Now each one of her pained breaths
Does hasten the hour of her death
Yet whilst that mayd lyes on her bed
Her illness heavy and her dread
In one thing does she rest content
For she her husband has sent
To set these pages to the pyre
And damn her secret to the fyre
I ne’er will her thoughts divine
Her understanding passes mine
It pains my soul to disobey
To deny her aught is my dismay
Her merest shadow I adore
Yet this I shall not do.
She bore no child, did not her duty
Kept house for none, tended not her beauty
Yet I her very soul do cherish
And will not suffer her word to perish
Let others mock my love for she
That gave not of her heart to me
For love be not a jeweler’s pans
Gems’ worth is oft misread by man
Now Death to that same mayde draws near
And in her eyes uncustom’d fear
Her soul’s accounting now she does attend
Yet I, wretch, refuse to so embrace her end
For her to linger I do plead
For God to spare her! Physick bleed!
Yet even as death’s tread does tremble the path
And she, content, believes these pages ash
She jealous guards with life’s last sparks
The trace of treasured hands’ marks
And for her pleasure does secretly preserve
Some letters to comfort as she does deserve
When sleep eludes and falters health
Her rest be eased by her inked wealth
Which she still reads and to them doth still reply
With quill and ink her sex she yet defies.
Though I fear she’ll burn her treasures at the last
Till Death call her she will yet hold them fast
And through habits long of secrecy
She hydes this work from even I
And thinks I do not see.
Dare not condemn her, you who read
This trail of these, her fiercest deeds
And should you she past mercy deem
Her every thought a heresy seem
Recall she saved this poor wretch
From life of blackest dreams.
But seal I now these words.
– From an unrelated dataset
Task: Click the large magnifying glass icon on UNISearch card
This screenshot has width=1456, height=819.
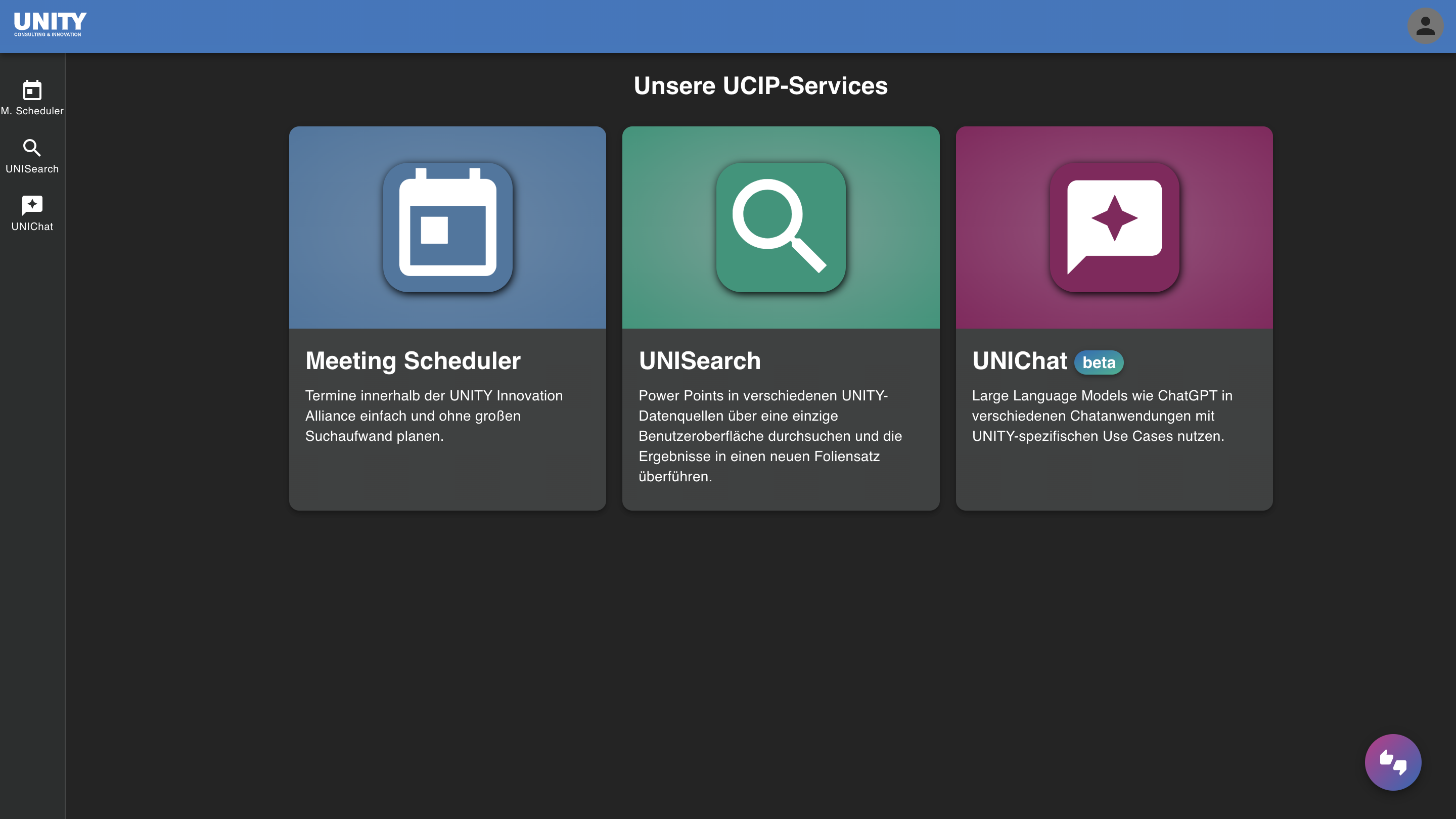Action: point(781,227)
I’ve overstay’d
And dry my eyes, for weeping’s debt’s past paid
I would she’d know that by her side I stay’d
As I hold fast to her, my only mayde
And set her harvest ’neath ever-rising stair
And keep her spirit safe from all life’s care
For never in her life could it exult
Redeemed at last from all the world’s tumult
As did mine on that morn my Blessed Love
Arrayed the wise-eyed cherubim above.
At the bottom of the final page, Helen had copied the writer’s signature in wide, loose letters: Alvaro HaLevy.
Aaron lowered the pages. “She—”
A high, glad laugh escaped Helen. She almost sang the words. “She married him.”
“I thought he . . .”
“Apparently he didn’t. Apparently he made it home to England. And they lived a long life together, they did.”
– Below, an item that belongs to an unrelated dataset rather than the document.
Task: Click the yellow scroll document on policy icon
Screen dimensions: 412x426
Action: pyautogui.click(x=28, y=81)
The Richmond traffic furled around the curb where they stood. He reread the ungainly lines, the signature. The answer had been awaiting all along. He’d been outsmarted by a three-hundred-year-old woman and her homosexual husband. “I don’t understand half of what he says here.” His voice was ranging wide with incredulity and he didn’t care. “I don’t get the last bit at all. But I get enough.”
The foolish wonder on her face mirrored his. He was certain her voice quaked as she said, “I’m glad for them.”
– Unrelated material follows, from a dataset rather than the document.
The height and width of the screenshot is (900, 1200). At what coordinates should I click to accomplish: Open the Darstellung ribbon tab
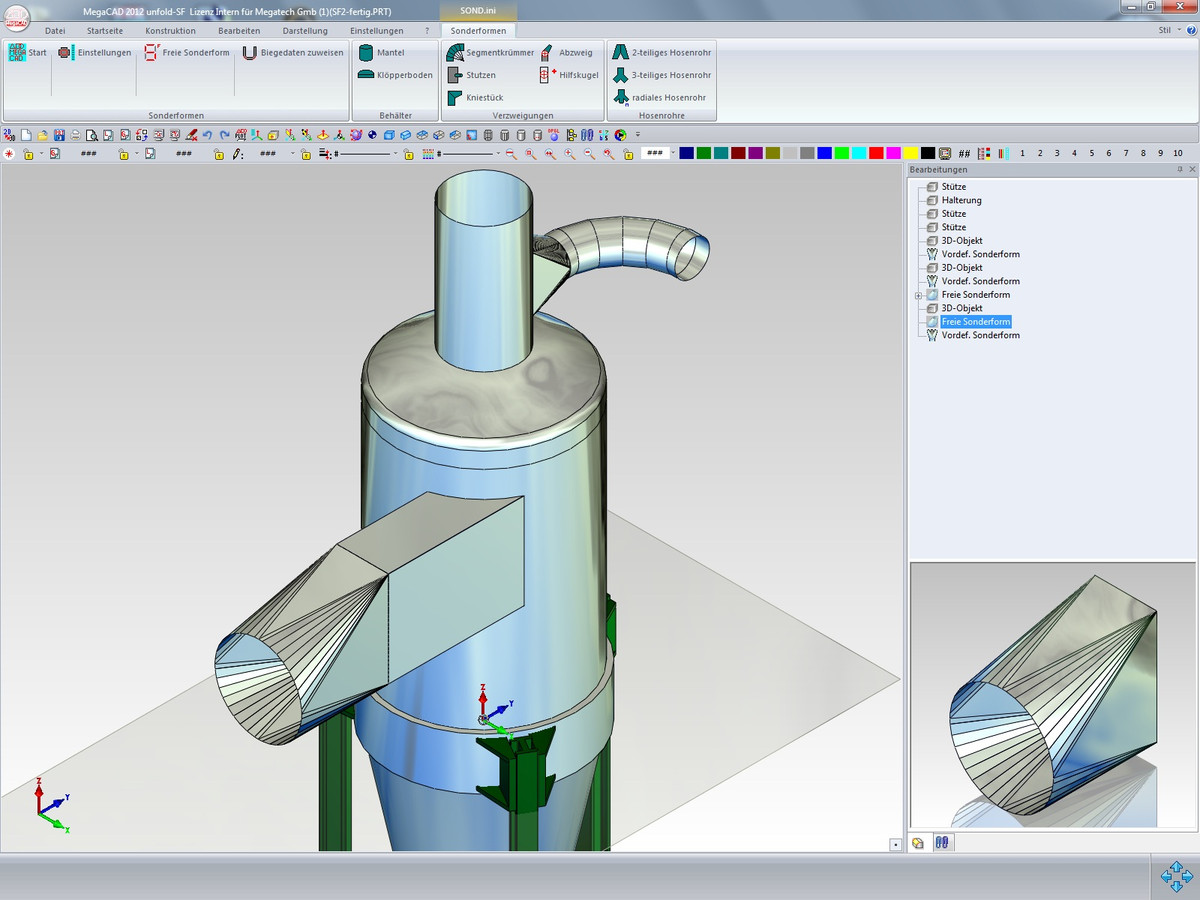[305, 31]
A strange gladness ballooned in him. He’d never in his life felt this way: as though the safe landing of another human being could substitute for his own. “Do you think the other papers he refers to are still in the house?”
“If they are, they’re going to be upstairs. Did you reach Bridgette to tell her we’re coming?”
Aaron hesitated. “I need to tell you something,” he said.
She looked at him. “No,” she said. “You don’t.” She let out a slow breath. “I’m not blind, you know. Though I do wonder about your judgment. Let me manage her.”
“Yes,” he said. “I think that would be best. Do you want me to stay away?”
She snorted. “Are you mad? This is yours too, Aaron Levy.”